GuruNanda agreed to discontinue "Dazzle From First Application" but appealed the remainder of NAD's recommendation to the NARB.
Key Takeaways
This case will be an interesting one for NARB. GuruNanda, in its advertiser statement, essentially argues that the decision stifles young companies and new market entrants who won't yet have the kinds of substantiation that NAD is looking for. The company stated that the decision provides a heightened standard for what constitutes a reasonable basis to support a claim that is unreasonable for such companies—especially for general, noncomparative claims. Will NARB agree with NAD? Time will tell.
Quaker Oats "Simply Granola" Class Action Is "Unreasonable," "Fanciful," and Dismissed
Plaintiffs attempting to argue that Quaker Oats Company falsely advertised its "Simply Granola" product have an "unreasonable" and "fanciful" interpretation of the front label, and their allegations of false advertising are toast after an Illinois federal judge dismissed the complaint.
The complaint alleged that Quaker's "Simply Granola" front label was false advertising because it led consumers to believe that the product contained only oats, honey, raisins, and almonds, as shown on the front.
"Yet no reasonable consumer would think that these were the only ingredients in the product merely because the product label featured the name 'Simply Granola' alongside the words 'oats, honey, raisins & almonds,'" said the judge.
Granola is not the type of food that has a standard ingredient list, he added. Even if it did, using the word "simply" to describe "granola" would not communicate to the reasonable consumer that the product contains only those four ingredients.
"Images on the front of packaging would be crowded indeed if reasonable consumers interpreted images to contain every single ingredient in the product," wrote the court.

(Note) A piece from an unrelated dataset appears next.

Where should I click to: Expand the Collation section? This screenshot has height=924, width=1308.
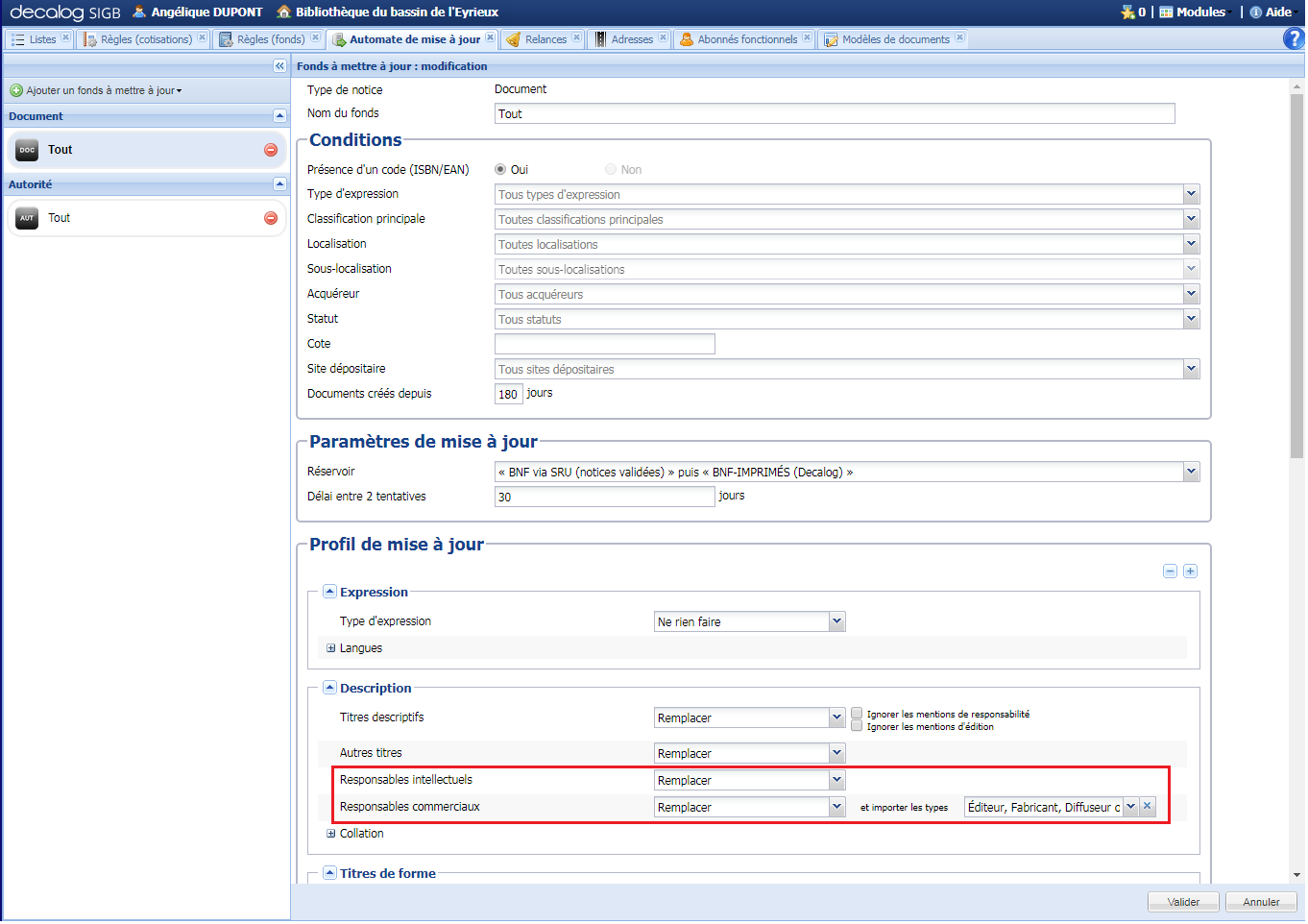pyautogui.click(x=330, y=834)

Nor did plaintiffs allege that the product did not contain those advertised ingredients, meaning that the ingredients list was also consistent with the front label.
Addressing Quaker's argument that the claims were preempted in case the argument arose again as the judge (skeptically) gave plaintiffs leave to amend their complaint, the court found that they were not.
Quaker contended that they were allowed to depict the granola's flavor under federal labeling law and that the plaintiffs were seeking to impose requirements that conflict with federal law. The plaintiffs responded that their claims were not about Quaker's characterization of flavors, meaning that federal flavoring law was not at issue. The court found that, as held by the 7th Circuit, the FDCA's preemption provision means that "while states may not require sellers to add further labeling that is not required by federal law, they may prevent sellers from voluntarily adding deceptive content that is not required by federal law. … So when a plaintiff seeks more detail on a label than federal law requires by invoking a state law, then such a claim is barred by federal law. … But the FDCA does not completely preempt state law claims: state law claims are not preempted in a case like this one, in which the Plaintiffs allege that an affirmative statement made on a label is deceptive." [citations omitted] Here, although the claims failed as a matter of law, the court found that they were not preempted.
Key Takeaways
As followers of this area know, courts have been increasingly open to arguments that consumers must look beyond the front of packaging to further consider the full label and, specifically, whether it clarifies any ambiguities in front-of-pack claims. This case is yet another example of that and, for industry's sake, hopefully a continuing trend.